Вопреки (как обычно) отцу и явно преувеличивая меру реальной близости к павшему герою, принц Уэльский оплакивал Нельсона как «величайшего человека, каким может похвастать Англия». К немалому раздражению отца, напомнившего ему о традиции, не позволяющей наследнику престола присутствовать на похоронах подданного его величества, если только покойный не принадлежал к королевской семье, принц во всеуслышание заявил о намерении не только почтить своим присутствием траурную церемонию, но и выступить на ней главным лицом.
62
Капитан Харди, ранее, по словам капитана Блэквуда, «высказывавшийся по разным поводам более откровенно, чем того хотела бы леди Гамильтон», и находивший леди Нельсон «одной из лучших в мире женщин», вернулся с этими реликвиями к себе домой, откуда писал леди Гамильтон: «Перед смертью наш дорогой лорд просил меня заботиться о Вас. Его слова я не забуду никогда, и отныне Ваши желания для меня закон… В моем распоряжении имеются пряди его волос, медальоны, кольца, булавка от галстука, а также все изображения Вашей светлости — в отдельной коробке. Все это будет доставлено Вам лично». Что касается сюртука, то претендовать на него мог бы брат Нельсона Уильям.
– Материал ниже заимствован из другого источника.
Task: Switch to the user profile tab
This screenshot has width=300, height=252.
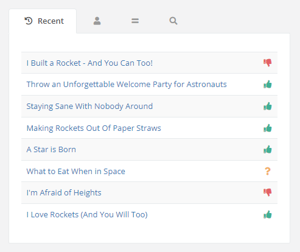Action: point(97,21)
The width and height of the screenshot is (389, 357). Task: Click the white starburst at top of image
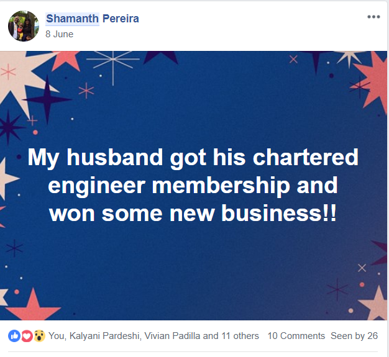112,62

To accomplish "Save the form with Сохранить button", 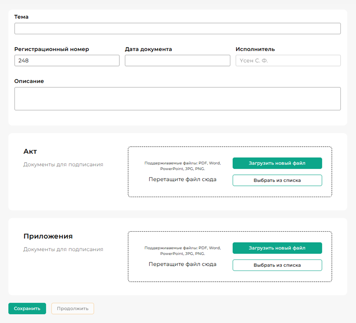I will [27, 308].
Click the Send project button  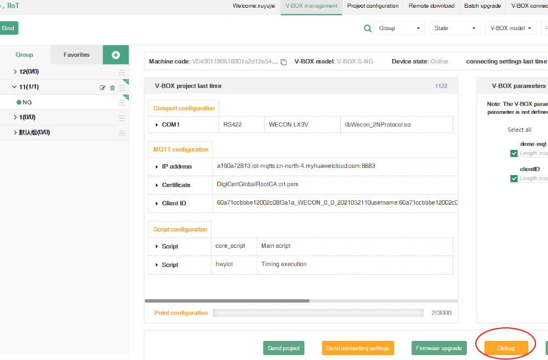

Его жена писала леди Гамильтон: «С точки зрения права не может быть сомнения в том, кому именно принадлежит сия бесценная реликвия, и, разумеется, самым большим желанием моего мужа, как и сына, тоже с большим волнением говорившего об этом, было бы сохранить эту вещь как память… Тем не менее, оставляя в стороне все переживания, мой муж готов, хоть и с тяжелым сердцем, расстаться с нею, при условии, что Вы гарантируете в будущем ее передачу наследнику титула». Оказавшись по прошествии времени в тяжелом материальном положении, леди Гамильтон продала сюртук своему другу, олдермену Джошуа Смиту. В июне 1845 года сэр Николас Харрис Нельсон, редактор сборника писем и военных донесений адмирала, снесся со вдовой олдермена, и та продала ему сюртук за сто пятьдесят фунтов. Узнав об этом, принц-консорт сам заплатил названную сумму и передал сюртук в Гринвичский госпиталь.